[Start Page extract]
Manual test case derivation from UML activity diagrams and state machines: A controlled experiment

doi:10.1016/j.infsof.2014.12.005

Information and Software Technology

Volume 61, May 2015, Pages 1-15

https://doi.org/10.1016/j.infsof.2014.12.005 Get rights and content

Highlights

•
Presents controlled experiment on manual test case derivation from system models.
•
Provides taxonomy of errors made and statistics about their frequencies.
•
Shows that activity diagrams have a higher comprehensibility than state machines.
•
Shows that activity diagrams are more error-prone than state machines.

Abstract

Context

It is a difficult and challenging task to fully automatize model-based testing because this demands complete and unambiguous system models as input. Therefore, in practice, test cases, especially on the system level, are still derived manually from behavioral models like UML activity diagrams or state machines. But this kind of manual test case derivation is error-prone and knowing these errors makes it possible to provide guidelines to reduce them.

Objective

Method

We investigate the errors made when deriving test cases manually in a controlled student experiment. The experiment was performed and internally replicated with overall 84 participants divided into three groups at two institutions.

Results

As a result of our experiment, we provide a taxonomy of errors made and their frequencies. In addition, our experiment provides evidence that activity diagrams have a higher perceived comprehensibility but also a higher error-proneness than state machines with regard to manual test case derivation. This information helps to develop guidelines for manual test case derivation from UML activity diagrams and state machines.

Conclusion

Most errors observed were due to missing test steps, conditions or results, or content was written into the wrong field. As activity diagrams have a higher perceived comprehensibility, but also more error-prone than state machines, both diagram types are useful for manual test case derivation. Their application depends on the context and should be complemented with clear rules on how to derive test cases.
[End Page extract]
[Start Given entries]
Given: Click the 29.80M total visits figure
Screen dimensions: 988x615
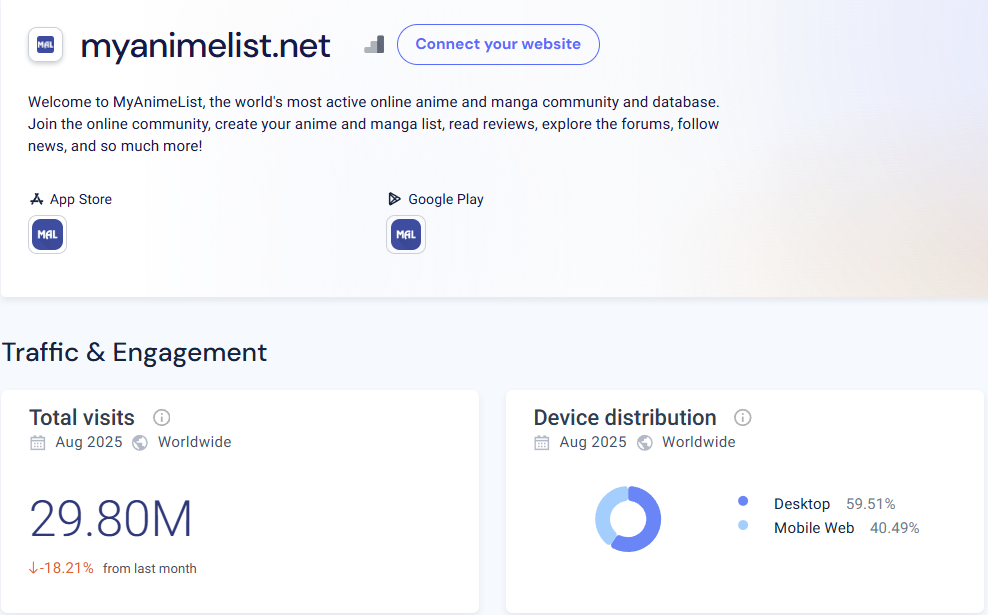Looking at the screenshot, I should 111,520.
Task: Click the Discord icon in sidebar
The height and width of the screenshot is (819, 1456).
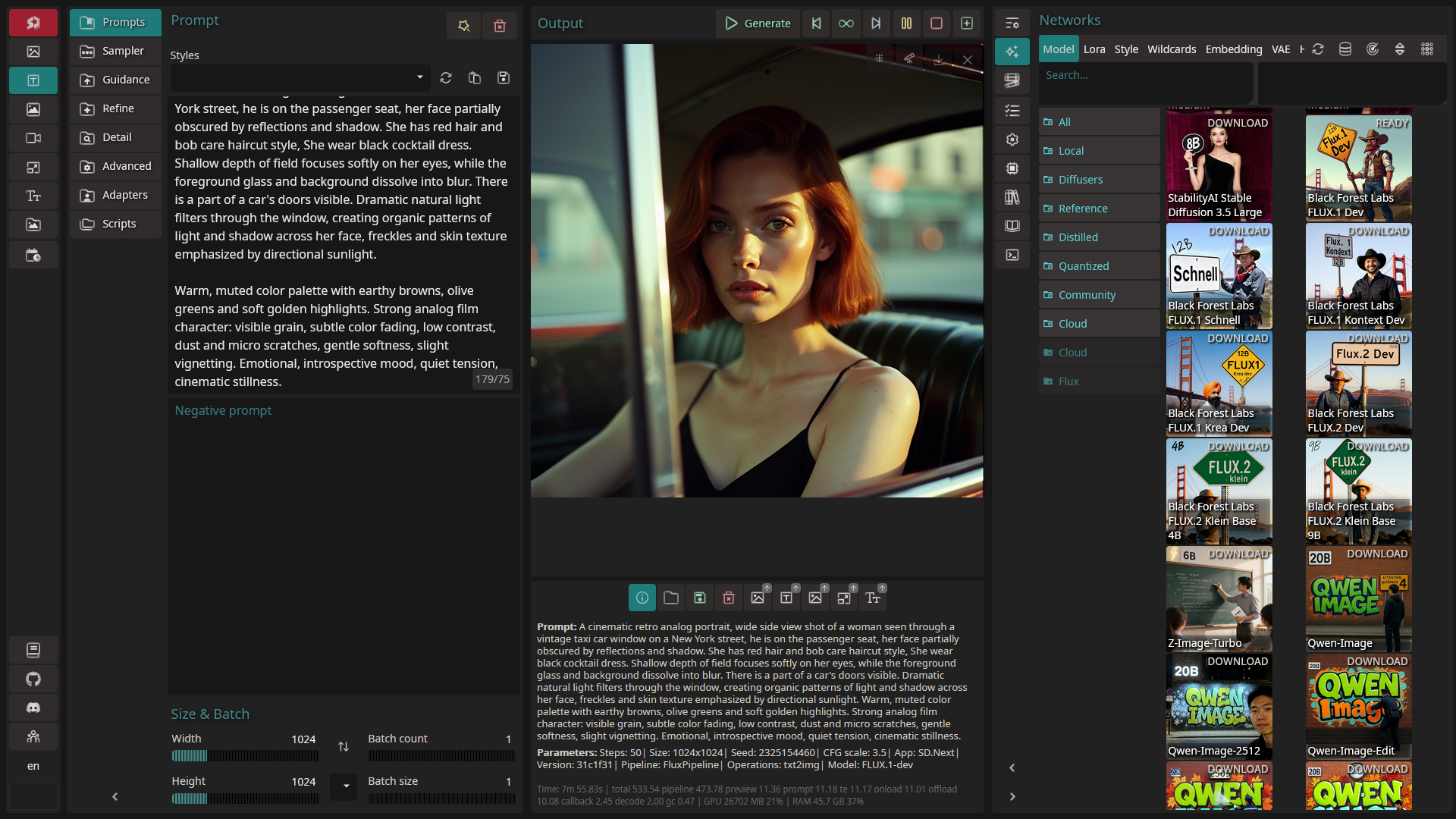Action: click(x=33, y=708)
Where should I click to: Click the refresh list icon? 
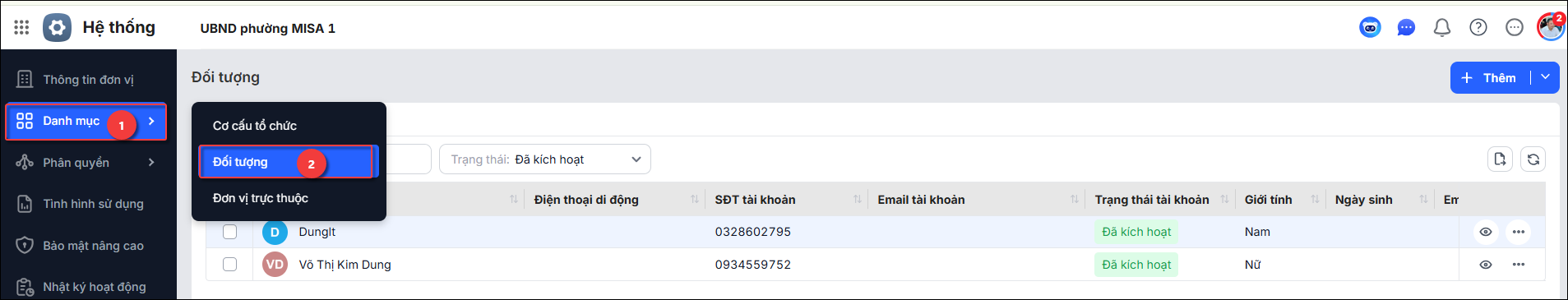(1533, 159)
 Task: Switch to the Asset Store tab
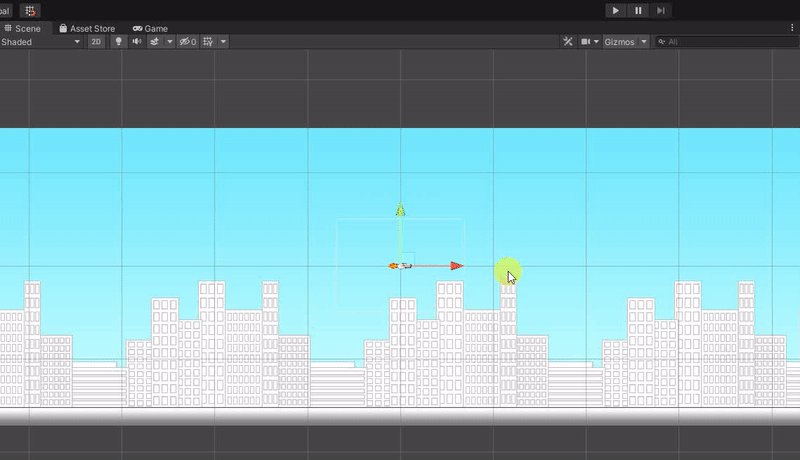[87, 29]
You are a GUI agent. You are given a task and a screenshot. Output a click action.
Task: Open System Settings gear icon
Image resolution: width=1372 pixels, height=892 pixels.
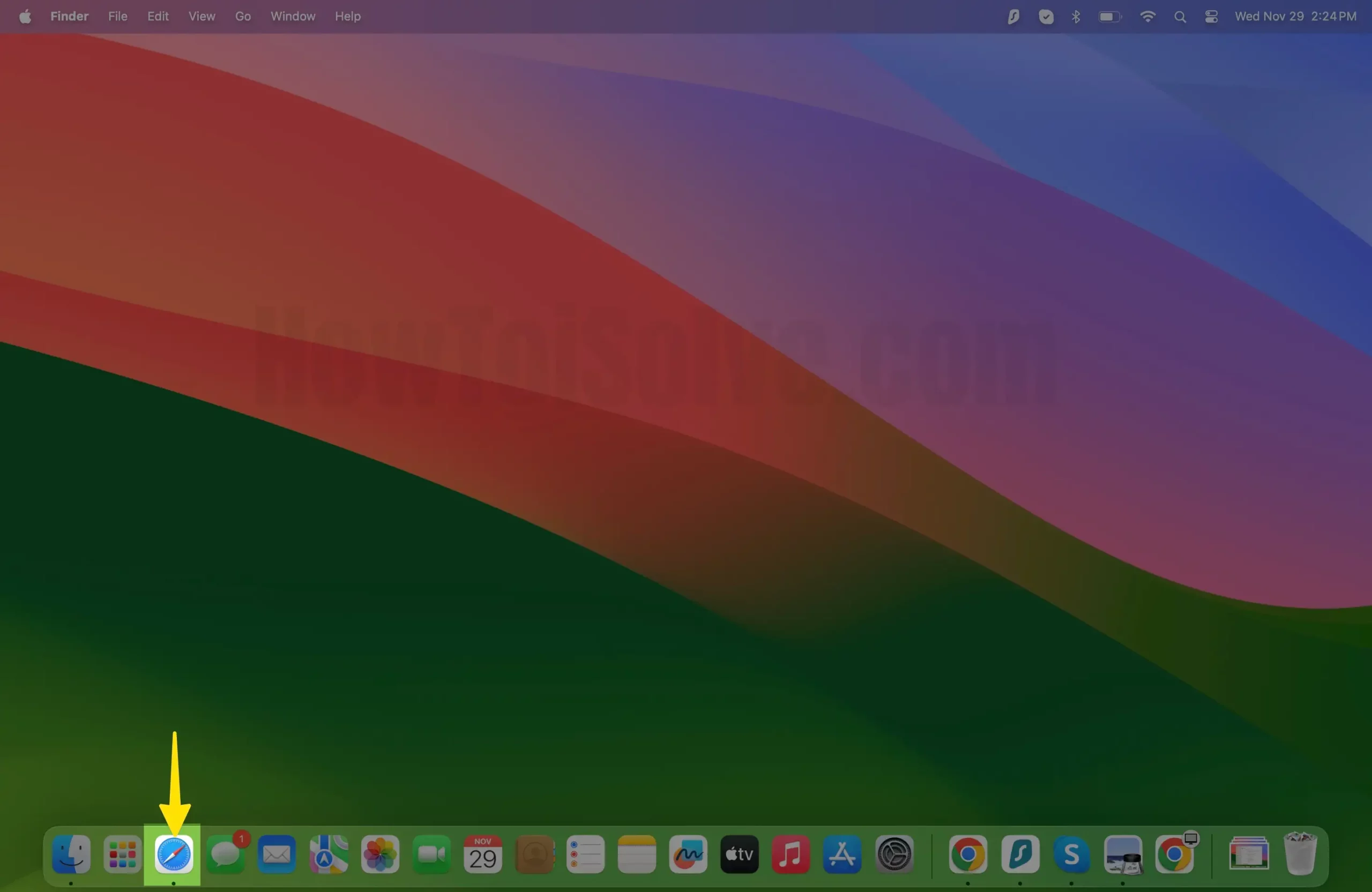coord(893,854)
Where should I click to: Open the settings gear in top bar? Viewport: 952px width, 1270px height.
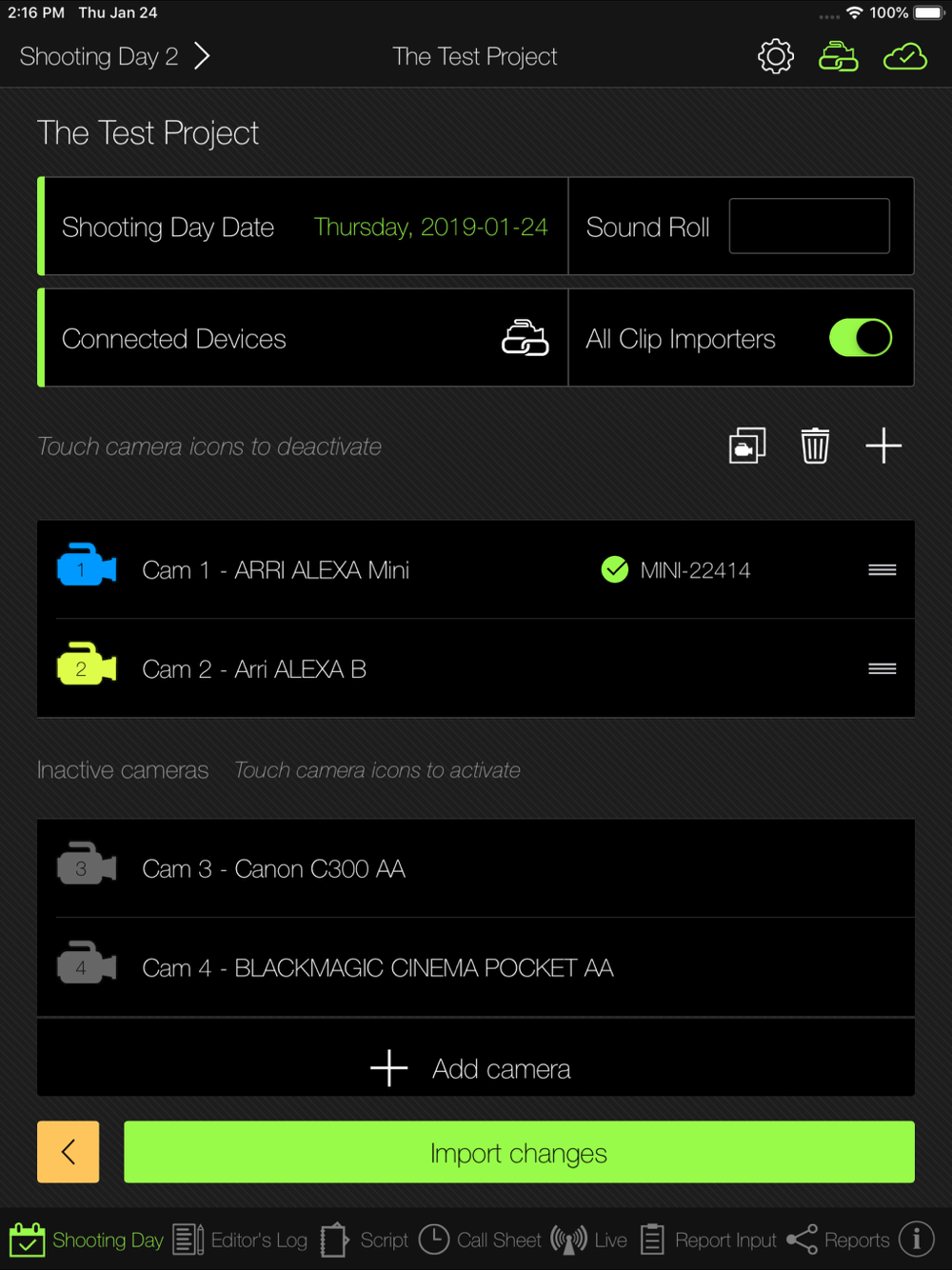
[End Given entries]
What is asked:
a - Which lines of the rows contain the word "icon"? Show each one in full.
b - Could you take the abstract on deriving test cases from UML diagrams further, picking up after its final sentence?
The rows have nothing to do with the abstract on deriving test cases from UML diagrams.

Responses for each task:
a -
Task: Click the Discord icon in sidebar
Where should I click to: Click the refresh list icon? 
Task: Open System Settings gear icon

b -
Introduction

Model-based testing is a variant of system testing that relies on explicit models that encode the intended behavior of a system under test (SUT) [1]. An advantage of model-based testing is that it allows tests to be linked directly to the SUT’s requirements, which improves the readability, understandability, and maintainability of tests. Furthermore, it helps ensure a repeatable basis for testing and to provide good coverage of all the behaviors of the SUT [2].

For the derivation of test cases, model-based testing relies on behavior models of the system which are in practice often UML activity diagrams or state machines [3], as these two diagram types are most frequently used to model system requirements [4]. Therefore, the derived tests are system tests concerned with testing an entire system based on its specification [5]. As indicated by an empirical case study [6], both automatically and manually derived model-based test suites have the potential to detect significantly more requirements defects than handcrafted test suites, which were directly derived from the requirements. The fully automated derivation of test cases from UML activity diagrams or state machines is still difficult and challenging. This is due to the fact that high quality UML models, which contain all information needed for automatically deriving test cases, are required for this purpose. However, such models are rarely available in practice. In addition, there is empirical evidence [6] that automatically generated model-based test suites do not detect more errors than hand-crafted model-based test suites with the same number of tests.

Therefore, in this paper, we investigate the case which is still practically more relevant than automation: A system tester analyzes a UML activity diagram or state machine and derives several test cases manually from them in order to achieve test coverage. These testers are typically key users or domain experts without in-depth experience and knowledge in testing [7]. Like all complex manual activities and especially when taking the often missing testing expertise of system testers into account, this kind of test case derivation is error-prone, what impacts the quality of the derived test cases. Knowing possible errors made, when manually deriving test cases from UML activity diagrams or state machines as well as the comprehensibility and suitability of these diagrams for test case derivation, are valuable to provide guidelines for systematically deriving test cases avoiding these errors.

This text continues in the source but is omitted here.